The neurobiological changes during development may be adaptive for victims of child sexual abuse, said Tomoda and colleagues. “[T]he child's brain may endeavor to reduce stress by attenuating the development of sensory systems and pathways relaying recurrent aversive or traumatic experiences.”
“These changes in the visual cortex are somewhat unexpected findings,” said Putnam, who was not involved in the study. “Earlier studies have provided evidence on processing activity in the visual cortex, but this study may be the first to show differences in its structure.”
Tomoda and colleagues also analyzed a subset (n=14) of abused subjects who had not been diagnosed with Axis I psychiatric disorders and found a significant reduction in gray-matter volume among these participants as well. Such changes in the visual cortex may also “help explain the tendency of some patients to interpret ambiguous facial expressions as angry,” they said.

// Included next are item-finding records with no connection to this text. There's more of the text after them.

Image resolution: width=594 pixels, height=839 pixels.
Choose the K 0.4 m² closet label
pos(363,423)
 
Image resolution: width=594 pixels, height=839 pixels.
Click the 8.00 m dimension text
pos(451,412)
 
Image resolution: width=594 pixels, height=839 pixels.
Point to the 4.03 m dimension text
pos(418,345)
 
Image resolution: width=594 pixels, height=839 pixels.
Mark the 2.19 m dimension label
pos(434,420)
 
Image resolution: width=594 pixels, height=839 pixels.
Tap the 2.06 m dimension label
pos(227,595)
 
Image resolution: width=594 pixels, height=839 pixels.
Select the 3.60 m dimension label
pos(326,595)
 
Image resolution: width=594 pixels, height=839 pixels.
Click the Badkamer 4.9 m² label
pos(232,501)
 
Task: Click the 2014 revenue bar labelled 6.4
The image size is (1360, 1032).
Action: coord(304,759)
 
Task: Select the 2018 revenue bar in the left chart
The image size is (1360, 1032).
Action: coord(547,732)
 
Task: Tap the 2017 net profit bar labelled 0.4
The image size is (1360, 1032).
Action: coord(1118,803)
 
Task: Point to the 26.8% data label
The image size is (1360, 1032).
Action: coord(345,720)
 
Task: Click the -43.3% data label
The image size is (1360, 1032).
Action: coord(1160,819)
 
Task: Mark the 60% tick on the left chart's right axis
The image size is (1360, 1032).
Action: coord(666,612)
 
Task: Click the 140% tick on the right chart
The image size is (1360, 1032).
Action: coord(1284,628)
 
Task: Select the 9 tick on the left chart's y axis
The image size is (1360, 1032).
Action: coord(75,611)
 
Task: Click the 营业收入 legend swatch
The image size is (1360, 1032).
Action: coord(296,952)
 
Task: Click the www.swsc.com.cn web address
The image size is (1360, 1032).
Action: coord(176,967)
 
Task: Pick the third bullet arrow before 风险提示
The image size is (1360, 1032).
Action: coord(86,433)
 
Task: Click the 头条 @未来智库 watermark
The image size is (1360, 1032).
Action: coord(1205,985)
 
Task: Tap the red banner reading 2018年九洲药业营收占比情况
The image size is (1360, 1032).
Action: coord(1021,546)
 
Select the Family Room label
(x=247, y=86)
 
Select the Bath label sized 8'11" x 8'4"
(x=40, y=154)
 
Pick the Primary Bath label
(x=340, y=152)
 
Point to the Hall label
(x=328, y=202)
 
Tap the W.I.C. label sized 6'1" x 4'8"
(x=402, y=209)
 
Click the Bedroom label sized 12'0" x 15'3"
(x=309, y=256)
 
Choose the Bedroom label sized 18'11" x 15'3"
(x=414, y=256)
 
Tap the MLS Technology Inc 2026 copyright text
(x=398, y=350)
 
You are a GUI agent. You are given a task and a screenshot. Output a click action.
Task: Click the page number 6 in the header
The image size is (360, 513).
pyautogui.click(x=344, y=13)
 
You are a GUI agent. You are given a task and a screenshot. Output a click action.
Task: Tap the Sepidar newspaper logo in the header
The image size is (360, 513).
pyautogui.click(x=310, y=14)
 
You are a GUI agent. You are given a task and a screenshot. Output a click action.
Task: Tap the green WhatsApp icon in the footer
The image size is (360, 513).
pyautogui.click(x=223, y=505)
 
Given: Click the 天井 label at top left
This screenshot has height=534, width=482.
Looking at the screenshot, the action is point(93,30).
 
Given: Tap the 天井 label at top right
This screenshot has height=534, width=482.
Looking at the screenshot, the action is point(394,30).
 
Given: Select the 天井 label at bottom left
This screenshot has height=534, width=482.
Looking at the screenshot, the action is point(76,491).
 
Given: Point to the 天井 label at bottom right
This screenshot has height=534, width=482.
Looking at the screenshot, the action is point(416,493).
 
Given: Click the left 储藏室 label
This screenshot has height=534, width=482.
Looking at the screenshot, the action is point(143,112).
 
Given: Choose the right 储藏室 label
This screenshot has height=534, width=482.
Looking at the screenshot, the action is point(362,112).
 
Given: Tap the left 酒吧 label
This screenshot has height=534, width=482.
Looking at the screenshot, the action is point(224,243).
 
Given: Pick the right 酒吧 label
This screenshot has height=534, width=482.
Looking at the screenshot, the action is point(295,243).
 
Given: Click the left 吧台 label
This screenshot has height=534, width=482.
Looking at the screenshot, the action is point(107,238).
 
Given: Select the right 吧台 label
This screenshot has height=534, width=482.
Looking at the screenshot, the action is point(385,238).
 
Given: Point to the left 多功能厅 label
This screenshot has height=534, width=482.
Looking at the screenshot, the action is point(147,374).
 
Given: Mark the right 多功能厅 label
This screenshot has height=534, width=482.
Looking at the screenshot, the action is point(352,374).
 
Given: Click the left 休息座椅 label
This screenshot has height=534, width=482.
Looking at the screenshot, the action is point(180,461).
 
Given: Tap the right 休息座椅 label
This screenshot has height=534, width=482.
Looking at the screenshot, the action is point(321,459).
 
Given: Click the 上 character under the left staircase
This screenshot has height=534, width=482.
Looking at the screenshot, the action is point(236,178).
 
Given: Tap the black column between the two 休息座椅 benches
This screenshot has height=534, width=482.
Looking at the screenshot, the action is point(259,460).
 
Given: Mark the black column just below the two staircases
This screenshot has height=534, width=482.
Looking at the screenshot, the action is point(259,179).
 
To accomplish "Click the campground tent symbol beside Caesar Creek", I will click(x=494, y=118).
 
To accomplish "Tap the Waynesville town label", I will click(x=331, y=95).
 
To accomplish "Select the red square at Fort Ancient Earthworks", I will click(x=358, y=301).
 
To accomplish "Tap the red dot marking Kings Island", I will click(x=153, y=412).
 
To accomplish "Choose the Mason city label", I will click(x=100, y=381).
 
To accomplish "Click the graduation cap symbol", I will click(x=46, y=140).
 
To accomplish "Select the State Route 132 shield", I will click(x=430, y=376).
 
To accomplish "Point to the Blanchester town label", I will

A different study found that two variants in the corticotropin-releasing hormone receptor (CRHR1) gene linked the effects of childhood maltreatment to cortisol responses on a standard test. In this case, maltreatment was defined as a moderate to severe score on the Childhood Trauma Questionnaire scales for physical abuse, sexual abuse, emotional abuse, physical neglect, or emotional neglect.
The researchers in this study recruited 129 white, non-Hispanic volunteers. They included 91 with little or no maltreatment and 38 with moderate to severe maltreatment. Maltreated subjects were more likely to be older, to have higher body mass indices, and to have had depression or alcohol problems than those who were not maltreated. The subjects were evaluated with the Structured Clinical Interview for DSM-IV and the Childhood Trauma Questionnaire. The dexamethasone/corticotrophin-releasing hormone (DEX/CRH) test was used to measure cortisol, and the subjects' DNA was genotyped for two single-nucleotide polymorphisms in the CRHR1 gene.
The presence of one of the three alleles (called GG) of both single-nucleotide polymorphisms was associated with higher cortisol responses to the test, wrote Audrey Tyrka, M.D., Ph.D., of the Butler Hospital in Providence, R.I., and colleagues, in the same issue of Biological Psychiatry.
“Given the role of the Type I receptor in the activation of the HPA axis, as well as involvement in extrahypothalamic brain regions and the behavioral response to stress, these findings suggest that this genotype might increase neurosensitivity to stress,” wrote Tyrka and colleagues. The other alleles, which did not show the same effect, might offer some resilience against stress or adversity, they said.
“The GG variant does show a real difference in the maltreated group,” said Putnam. “We've seen data on the dysregulation of the HPA axis and psychiatric outcomes for a decade, but this study gets more at the mechanism involved. It shows how child sexual abuse interacts in a complex way with genomics and the environment and leads to high rates of comorbidity and outcomes associated with trauma.”
However, Putnam suspected that as in all studies comparing abused and supposedly nonabused subjects, the latter cohort may harbor persons who are unwilling to reveal a history of abuse. Such potential covert abuse among the controls may muddy the data, he said.
Similar studies in cohorts with greater ethnic and racial diversity, as well as including subjects with psychosis or bipolar disorder, would match clinical populations more closely, he noted.
Overall, child maltreatment is an often unrecognized variable, invisible in many studies, said Putnam. He added that researchers investigating childhood issues other than child abuse could easily add the Childhood Trauma Questionnaire to their studies to permit controlling for such adversity.